What is being asked:
Search the entries below. Return every line that has "Open" in it.

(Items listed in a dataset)
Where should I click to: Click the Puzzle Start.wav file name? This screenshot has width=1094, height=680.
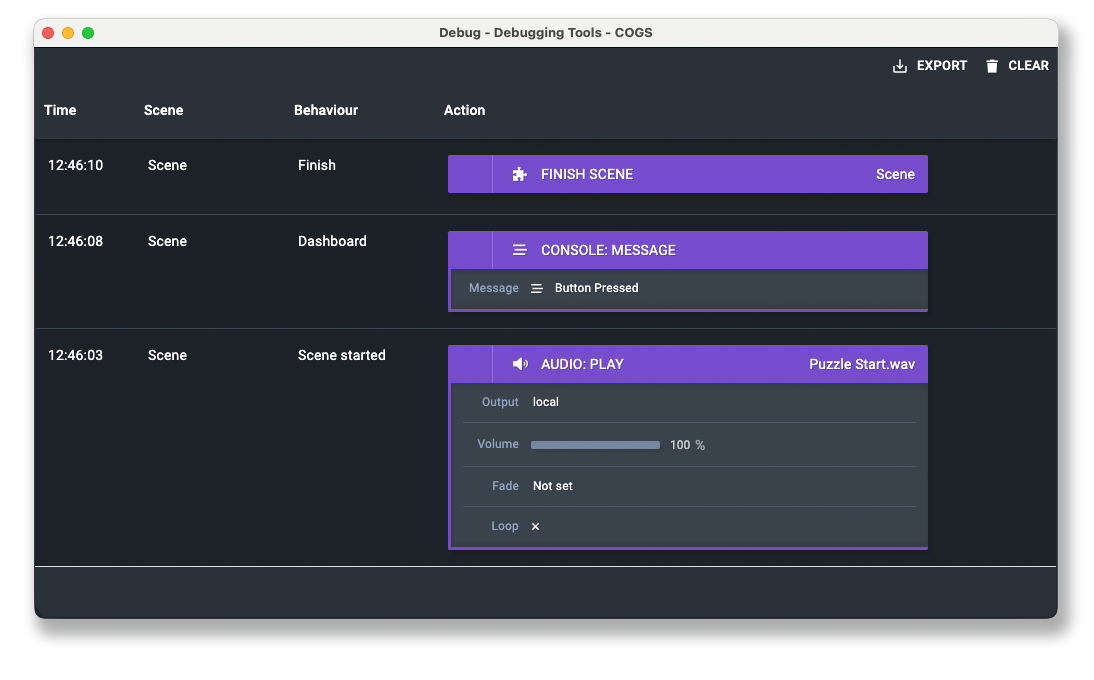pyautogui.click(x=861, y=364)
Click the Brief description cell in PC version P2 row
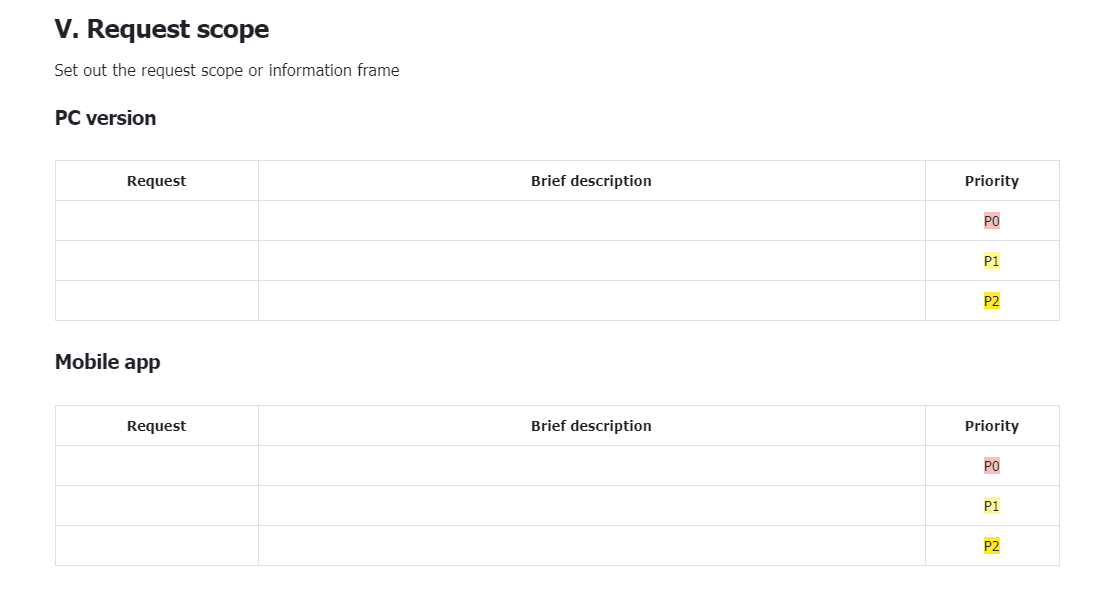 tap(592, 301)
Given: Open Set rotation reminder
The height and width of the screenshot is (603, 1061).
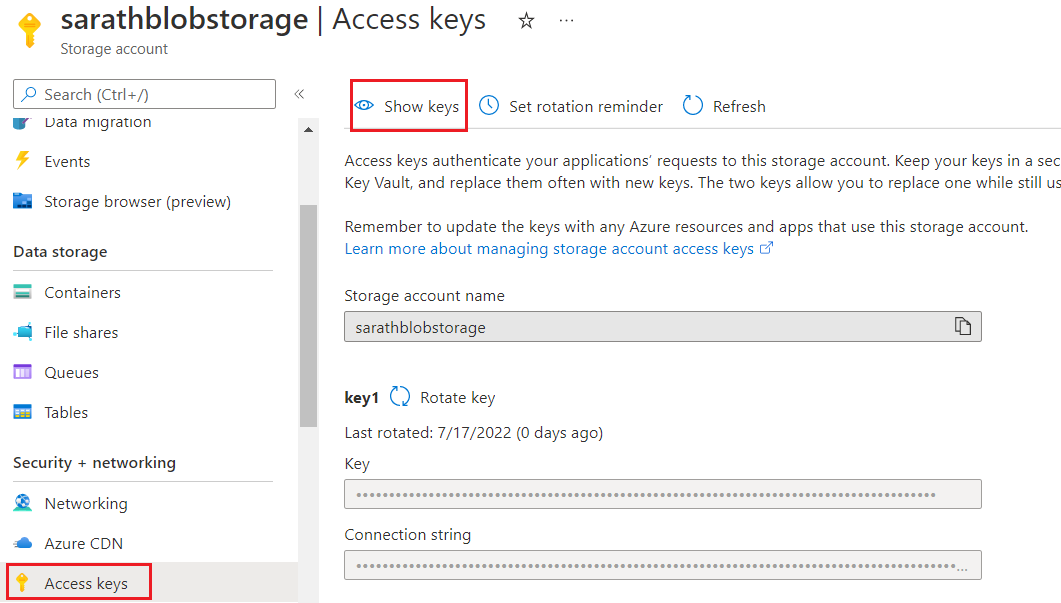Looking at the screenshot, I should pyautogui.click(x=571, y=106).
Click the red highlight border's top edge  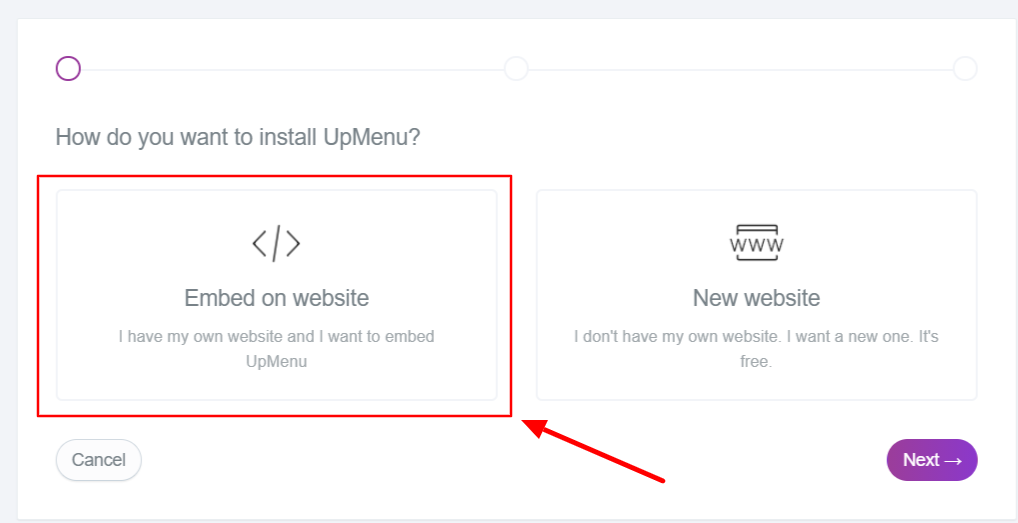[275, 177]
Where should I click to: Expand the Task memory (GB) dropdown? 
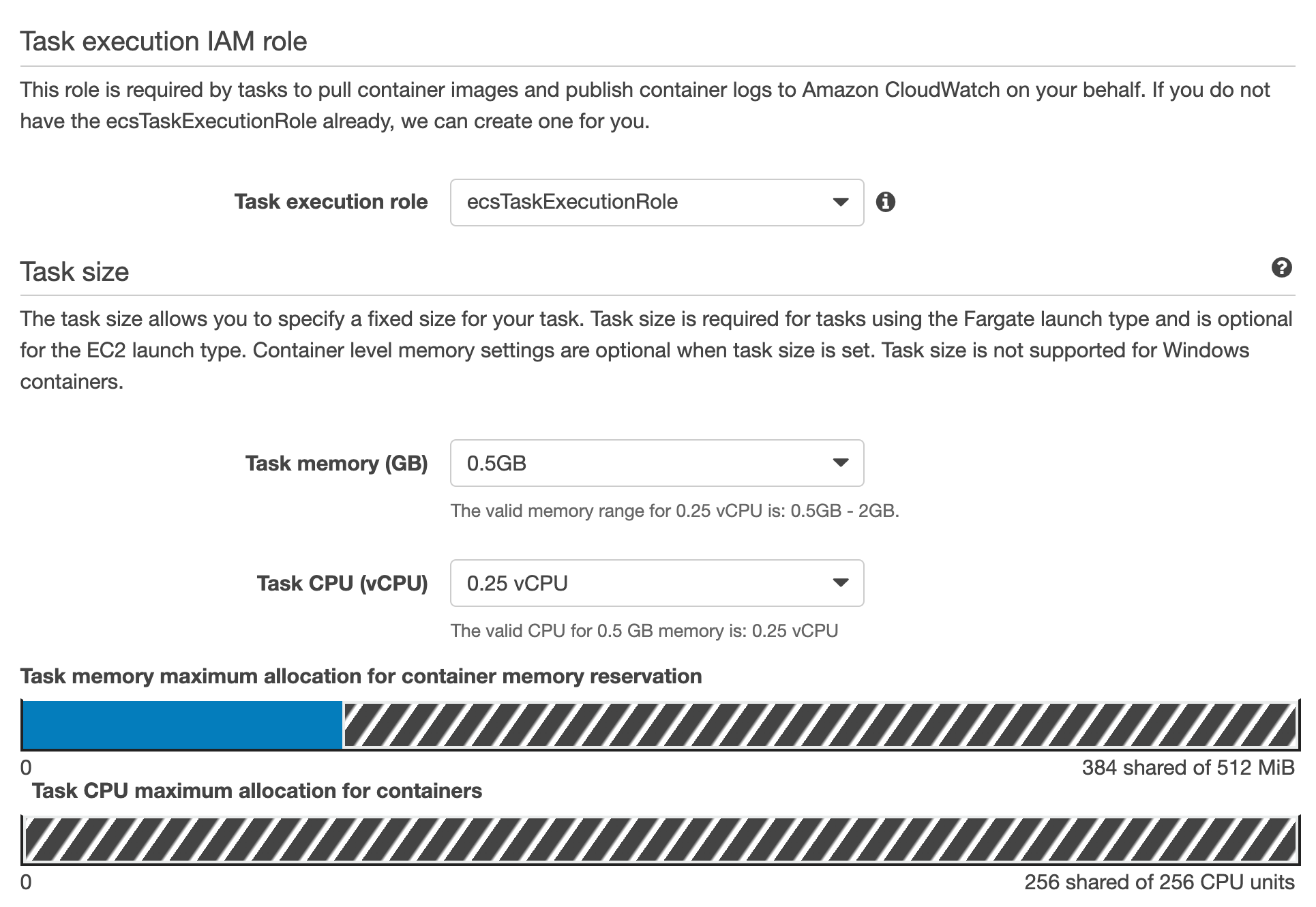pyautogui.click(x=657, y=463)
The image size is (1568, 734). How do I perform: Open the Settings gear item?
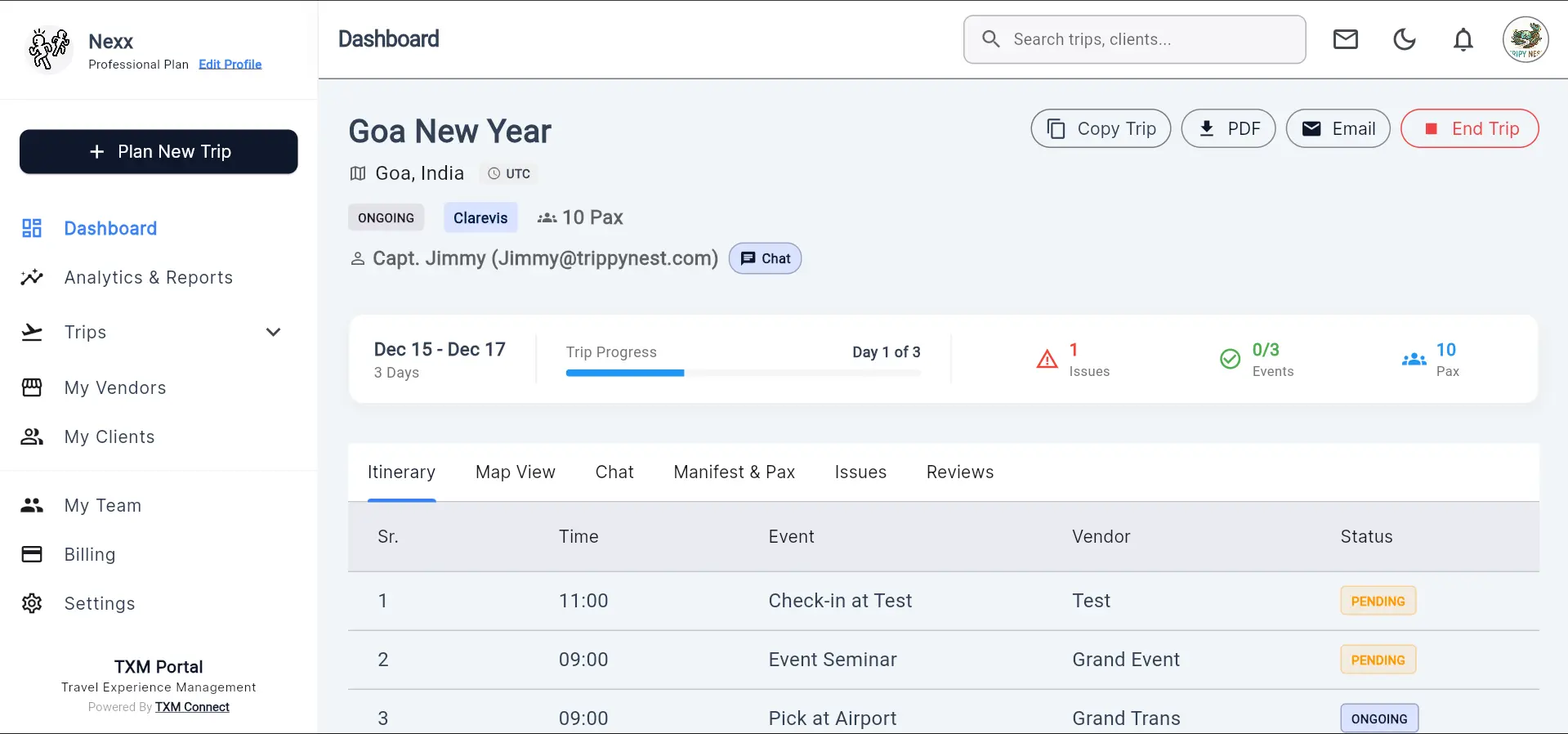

Answer to this problem:
Given: Open Set rotation reminder
The image size is (1568, 734). How do I perform: Open the Settings gear item?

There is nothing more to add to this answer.